Nothing but the lines below between the line holding "The image size is (700, 507)." and the line holding "Navigate to the Travel section", inclusive, should appear in the answer, each set down exactly.

****************************************

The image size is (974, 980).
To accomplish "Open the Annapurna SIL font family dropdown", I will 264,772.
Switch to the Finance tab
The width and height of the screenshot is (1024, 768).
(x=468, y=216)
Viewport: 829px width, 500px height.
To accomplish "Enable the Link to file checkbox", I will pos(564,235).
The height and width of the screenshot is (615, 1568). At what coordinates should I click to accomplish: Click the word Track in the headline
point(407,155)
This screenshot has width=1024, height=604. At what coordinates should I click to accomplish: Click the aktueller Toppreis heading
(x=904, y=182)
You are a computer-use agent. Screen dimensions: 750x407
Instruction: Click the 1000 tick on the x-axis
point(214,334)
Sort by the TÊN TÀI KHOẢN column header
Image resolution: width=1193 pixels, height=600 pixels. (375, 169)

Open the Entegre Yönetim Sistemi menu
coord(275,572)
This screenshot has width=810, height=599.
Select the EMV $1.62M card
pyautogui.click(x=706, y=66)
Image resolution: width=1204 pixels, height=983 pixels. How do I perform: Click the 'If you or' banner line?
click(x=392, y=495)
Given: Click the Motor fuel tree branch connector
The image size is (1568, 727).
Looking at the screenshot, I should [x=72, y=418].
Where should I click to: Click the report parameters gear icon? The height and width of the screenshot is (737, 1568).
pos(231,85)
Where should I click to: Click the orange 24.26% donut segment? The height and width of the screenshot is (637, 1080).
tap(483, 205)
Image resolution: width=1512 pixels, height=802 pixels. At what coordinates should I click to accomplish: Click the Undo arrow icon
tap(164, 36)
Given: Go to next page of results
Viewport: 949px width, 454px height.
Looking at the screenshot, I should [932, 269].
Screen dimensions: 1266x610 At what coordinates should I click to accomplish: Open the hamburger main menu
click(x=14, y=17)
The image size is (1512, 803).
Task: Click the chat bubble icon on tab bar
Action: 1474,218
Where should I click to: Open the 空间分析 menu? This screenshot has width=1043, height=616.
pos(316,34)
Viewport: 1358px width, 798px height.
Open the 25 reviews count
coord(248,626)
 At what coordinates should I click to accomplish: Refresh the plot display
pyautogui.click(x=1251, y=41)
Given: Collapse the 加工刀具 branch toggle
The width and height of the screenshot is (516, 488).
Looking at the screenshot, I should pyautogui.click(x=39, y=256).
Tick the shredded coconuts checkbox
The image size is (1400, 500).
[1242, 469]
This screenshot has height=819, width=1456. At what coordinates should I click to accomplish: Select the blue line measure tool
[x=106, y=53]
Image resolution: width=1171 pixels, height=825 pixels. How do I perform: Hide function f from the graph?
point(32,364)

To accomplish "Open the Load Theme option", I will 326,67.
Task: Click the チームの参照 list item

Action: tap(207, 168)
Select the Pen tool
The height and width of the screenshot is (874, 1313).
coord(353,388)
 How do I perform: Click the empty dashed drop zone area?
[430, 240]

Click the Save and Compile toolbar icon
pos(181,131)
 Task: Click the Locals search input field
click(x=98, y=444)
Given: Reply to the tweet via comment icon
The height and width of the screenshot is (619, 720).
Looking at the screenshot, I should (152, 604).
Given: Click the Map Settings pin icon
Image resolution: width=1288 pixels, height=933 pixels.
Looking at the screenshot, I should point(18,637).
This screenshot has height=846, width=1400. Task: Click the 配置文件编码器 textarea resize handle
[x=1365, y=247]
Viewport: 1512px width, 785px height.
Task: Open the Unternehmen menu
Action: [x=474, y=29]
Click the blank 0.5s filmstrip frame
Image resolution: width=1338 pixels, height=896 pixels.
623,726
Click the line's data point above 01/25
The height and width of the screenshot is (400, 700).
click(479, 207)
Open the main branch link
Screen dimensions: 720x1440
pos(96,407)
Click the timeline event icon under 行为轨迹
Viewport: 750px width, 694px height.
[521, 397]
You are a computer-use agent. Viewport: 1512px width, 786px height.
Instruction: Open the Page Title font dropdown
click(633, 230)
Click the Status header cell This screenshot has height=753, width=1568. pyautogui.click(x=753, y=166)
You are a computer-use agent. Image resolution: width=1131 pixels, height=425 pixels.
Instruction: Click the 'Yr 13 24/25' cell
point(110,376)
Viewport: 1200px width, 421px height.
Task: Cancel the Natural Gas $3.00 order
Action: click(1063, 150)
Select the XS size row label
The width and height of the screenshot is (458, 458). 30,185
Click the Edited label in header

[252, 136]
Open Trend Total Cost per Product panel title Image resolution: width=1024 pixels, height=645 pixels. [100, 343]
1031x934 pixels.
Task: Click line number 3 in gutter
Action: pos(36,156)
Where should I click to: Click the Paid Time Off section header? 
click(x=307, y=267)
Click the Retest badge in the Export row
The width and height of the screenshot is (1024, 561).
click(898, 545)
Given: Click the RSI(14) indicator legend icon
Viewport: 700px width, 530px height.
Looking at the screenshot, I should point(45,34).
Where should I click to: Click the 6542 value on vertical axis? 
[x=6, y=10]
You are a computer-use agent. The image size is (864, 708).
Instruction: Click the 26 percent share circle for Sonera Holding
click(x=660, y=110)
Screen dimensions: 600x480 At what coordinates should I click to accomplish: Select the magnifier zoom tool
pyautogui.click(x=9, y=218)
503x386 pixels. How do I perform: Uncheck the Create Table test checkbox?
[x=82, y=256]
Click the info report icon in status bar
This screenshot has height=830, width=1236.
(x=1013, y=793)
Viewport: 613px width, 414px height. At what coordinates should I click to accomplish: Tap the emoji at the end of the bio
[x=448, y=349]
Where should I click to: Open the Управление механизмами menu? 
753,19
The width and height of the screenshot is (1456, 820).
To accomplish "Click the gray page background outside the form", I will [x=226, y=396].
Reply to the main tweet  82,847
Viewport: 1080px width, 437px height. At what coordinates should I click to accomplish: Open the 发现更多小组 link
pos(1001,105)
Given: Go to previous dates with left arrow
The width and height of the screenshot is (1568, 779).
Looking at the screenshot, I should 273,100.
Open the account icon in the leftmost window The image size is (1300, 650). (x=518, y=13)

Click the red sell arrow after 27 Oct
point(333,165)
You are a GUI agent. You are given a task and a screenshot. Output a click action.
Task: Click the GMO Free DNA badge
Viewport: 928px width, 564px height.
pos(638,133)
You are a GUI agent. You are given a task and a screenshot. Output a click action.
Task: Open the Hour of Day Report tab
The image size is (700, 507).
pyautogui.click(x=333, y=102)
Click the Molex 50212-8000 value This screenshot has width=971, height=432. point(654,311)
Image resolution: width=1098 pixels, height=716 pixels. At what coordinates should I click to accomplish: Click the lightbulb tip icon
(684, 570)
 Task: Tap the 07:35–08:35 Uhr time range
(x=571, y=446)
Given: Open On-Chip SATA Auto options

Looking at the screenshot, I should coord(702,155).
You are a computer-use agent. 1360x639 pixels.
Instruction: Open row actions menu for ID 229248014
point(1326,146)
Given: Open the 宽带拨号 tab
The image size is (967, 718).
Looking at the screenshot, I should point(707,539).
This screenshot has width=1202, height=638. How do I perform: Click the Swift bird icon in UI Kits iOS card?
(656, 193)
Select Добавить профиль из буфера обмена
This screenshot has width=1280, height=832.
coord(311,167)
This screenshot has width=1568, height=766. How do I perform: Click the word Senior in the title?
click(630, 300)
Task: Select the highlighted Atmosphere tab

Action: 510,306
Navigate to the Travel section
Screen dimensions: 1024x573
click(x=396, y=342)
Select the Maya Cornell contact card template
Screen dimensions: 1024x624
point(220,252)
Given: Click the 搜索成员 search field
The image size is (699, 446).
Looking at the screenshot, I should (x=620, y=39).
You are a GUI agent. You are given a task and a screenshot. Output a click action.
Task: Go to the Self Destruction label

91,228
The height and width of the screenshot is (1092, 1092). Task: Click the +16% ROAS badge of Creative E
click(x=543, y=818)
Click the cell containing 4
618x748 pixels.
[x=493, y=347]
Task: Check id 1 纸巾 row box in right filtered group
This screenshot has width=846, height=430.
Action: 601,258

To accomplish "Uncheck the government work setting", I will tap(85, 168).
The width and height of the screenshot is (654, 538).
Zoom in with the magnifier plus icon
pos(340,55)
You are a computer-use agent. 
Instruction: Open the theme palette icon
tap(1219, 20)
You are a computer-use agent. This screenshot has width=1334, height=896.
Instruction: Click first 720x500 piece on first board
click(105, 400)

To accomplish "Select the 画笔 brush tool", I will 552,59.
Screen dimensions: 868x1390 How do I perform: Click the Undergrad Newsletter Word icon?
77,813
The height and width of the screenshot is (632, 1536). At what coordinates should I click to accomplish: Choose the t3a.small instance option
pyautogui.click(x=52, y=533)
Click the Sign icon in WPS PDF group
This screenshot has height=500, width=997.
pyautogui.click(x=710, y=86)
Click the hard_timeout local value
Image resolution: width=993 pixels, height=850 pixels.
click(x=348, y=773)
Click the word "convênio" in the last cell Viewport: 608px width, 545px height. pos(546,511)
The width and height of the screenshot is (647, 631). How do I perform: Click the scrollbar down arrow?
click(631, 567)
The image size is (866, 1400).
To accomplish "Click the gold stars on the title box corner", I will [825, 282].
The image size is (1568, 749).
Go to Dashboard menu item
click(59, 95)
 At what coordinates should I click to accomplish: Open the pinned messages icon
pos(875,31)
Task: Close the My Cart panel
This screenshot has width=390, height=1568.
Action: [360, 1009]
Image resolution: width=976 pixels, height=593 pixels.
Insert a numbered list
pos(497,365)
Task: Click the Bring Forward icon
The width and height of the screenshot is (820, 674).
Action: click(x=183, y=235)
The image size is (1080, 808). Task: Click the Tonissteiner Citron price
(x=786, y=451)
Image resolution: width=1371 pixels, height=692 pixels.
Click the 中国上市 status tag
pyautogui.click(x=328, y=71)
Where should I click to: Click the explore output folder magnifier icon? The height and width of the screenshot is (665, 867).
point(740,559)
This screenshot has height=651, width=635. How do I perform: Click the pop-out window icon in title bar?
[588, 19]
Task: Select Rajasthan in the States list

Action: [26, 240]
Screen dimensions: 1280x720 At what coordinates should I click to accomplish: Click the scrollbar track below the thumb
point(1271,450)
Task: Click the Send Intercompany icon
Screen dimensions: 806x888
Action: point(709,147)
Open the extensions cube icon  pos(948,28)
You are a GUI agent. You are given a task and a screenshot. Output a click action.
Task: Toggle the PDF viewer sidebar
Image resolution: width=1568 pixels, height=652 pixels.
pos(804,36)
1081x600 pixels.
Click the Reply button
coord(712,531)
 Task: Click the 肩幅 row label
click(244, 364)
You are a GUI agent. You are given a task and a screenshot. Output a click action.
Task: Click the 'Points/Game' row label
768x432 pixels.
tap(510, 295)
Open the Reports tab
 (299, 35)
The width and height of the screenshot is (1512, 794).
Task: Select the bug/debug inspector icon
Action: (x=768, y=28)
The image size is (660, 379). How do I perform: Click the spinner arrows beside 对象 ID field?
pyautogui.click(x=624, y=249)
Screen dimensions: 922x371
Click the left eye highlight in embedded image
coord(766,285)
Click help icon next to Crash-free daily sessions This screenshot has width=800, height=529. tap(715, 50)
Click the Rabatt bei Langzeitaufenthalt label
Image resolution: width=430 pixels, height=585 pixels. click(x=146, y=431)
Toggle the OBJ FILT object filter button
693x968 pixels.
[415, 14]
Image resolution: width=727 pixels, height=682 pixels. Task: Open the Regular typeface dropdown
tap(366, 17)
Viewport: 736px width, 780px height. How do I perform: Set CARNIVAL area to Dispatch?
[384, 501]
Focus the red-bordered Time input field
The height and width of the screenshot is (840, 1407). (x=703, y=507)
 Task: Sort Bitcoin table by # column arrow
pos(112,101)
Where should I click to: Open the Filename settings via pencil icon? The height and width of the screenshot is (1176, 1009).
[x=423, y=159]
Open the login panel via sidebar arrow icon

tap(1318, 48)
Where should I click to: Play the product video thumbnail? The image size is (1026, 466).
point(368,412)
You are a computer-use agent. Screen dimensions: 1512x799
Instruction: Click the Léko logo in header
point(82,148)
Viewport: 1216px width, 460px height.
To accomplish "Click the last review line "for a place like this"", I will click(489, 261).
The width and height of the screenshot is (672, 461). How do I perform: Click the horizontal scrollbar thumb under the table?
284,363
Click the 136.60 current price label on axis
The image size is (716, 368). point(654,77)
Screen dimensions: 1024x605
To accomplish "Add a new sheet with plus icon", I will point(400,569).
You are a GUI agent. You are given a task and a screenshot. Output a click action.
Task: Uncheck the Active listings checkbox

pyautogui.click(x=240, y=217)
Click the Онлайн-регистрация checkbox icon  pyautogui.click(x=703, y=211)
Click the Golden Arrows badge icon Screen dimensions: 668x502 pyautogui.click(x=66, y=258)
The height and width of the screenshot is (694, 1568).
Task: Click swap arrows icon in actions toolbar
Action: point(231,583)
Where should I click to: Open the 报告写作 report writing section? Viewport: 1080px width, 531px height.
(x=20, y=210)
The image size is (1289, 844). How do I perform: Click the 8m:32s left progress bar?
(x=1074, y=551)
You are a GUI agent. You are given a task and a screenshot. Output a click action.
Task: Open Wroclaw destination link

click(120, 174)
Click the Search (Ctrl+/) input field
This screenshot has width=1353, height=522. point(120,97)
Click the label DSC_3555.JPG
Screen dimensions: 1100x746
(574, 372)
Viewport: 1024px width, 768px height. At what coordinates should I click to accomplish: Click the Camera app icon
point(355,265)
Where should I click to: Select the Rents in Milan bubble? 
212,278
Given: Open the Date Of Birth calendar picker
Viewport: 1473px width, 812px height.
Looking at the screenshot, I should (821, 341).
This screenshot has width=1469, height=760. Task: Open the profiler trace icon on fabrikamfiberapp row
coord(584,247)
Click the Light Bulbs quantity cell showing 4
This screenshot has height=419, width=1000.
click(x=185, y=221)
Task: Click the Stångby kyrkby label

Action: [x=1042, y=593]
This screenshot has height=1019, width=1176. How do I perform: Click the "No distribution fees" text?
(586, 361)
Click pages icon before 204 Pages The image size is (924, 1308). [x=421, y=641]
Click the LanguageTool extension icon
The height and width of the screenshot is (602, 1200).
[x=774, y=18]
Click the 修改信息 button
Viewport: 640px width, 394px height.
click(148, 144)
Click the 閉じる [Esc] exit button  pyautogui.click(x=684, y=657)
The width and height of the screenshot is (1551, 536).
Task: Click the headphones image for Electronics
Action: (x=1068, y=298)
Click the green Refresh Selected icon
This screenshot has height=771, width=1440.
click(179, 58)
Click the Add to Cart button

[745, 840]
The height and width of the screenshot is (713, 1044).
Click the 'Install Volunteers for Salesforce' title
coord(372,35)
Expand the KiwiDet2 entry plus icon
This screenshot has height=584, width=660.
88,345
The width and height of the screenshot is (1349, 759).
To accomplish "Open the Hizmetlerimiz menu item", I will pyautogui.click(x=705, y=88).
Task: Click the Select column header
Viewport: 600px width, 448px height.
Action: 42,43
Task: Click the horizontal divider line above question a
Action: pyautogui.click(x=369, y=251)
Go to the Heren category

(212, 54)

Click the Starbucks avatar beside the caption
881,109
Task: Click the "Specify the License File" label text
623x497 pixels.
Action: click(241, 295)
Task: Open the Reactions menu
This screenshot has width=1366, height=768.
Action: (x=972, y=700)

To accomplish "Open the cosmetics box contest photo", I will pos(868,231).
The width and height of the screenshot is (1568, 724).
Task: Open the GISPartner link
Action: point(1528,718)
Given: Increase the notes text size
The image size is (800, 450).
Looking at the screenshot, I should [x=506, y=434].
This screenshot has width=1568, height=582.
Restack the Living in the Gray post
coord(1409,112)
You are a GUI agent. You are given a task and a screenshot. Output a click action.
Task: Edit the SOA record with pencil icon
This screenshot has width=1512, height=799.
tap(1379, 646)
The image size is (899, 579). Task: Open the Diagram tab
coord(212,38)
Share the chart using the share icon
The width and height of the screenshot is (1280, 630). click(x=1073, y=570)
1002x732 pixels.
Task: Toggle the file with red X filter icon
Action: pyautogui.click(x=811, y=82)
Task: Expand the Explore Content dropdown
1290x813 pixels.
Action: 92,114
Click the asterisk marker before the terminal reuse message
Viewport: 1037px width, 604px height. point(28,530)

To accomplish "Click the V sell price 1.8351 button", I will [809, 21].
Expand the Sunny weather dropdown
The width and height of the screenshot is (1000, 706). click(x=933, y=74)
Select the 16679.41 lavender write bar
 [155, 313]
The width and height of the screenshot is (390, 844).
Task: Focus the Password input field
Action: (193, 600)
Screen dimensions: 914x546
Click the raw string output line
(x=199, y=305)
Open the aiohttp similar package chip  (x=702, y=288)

****************************************

### Solution to this problem
The image size is (700, 507).
pyautogui.click(x=333, y=102)
Click the Molex 50212-8000 value This screenshot has width=971, height=432. point(654,311)
Image resolution: width=1098 pixels, height=716 pixels. At what coordinates should I click to accomplish: Click the lightbulb tip icon
(684, 570)
 Task: Tap the 07:35–08:35 Uhr time range
(x=571, y=446)
Given: Open On-Chip SATA Auto options

Looking at the screenshot, I should coord(702,155).
You are a computer-use agent. 1360x639 pixels.
Instruction: Open row actions menu for ID 229248014
point(1326,146)
Given: Open the 宽带拨号 tab
The image size is (967, 718).
Looking at the screenshot, I should point(707,539).
This screenshot has width=1202, height=638. How do I perform: Click the Swift bird icon in UI Kits iOS card?
(656, 193)
Select Добавить профиль из буфера обмена
This screenshot has width=1280, height=832.
coord(311,167)
This screenshot has width=1568, height=766. How do I perform: Click the word Senior in the title?
click(630, 300)
Task: Select the highlighted Atmosphere tab

Action: 510,306
Navigate to the Travel section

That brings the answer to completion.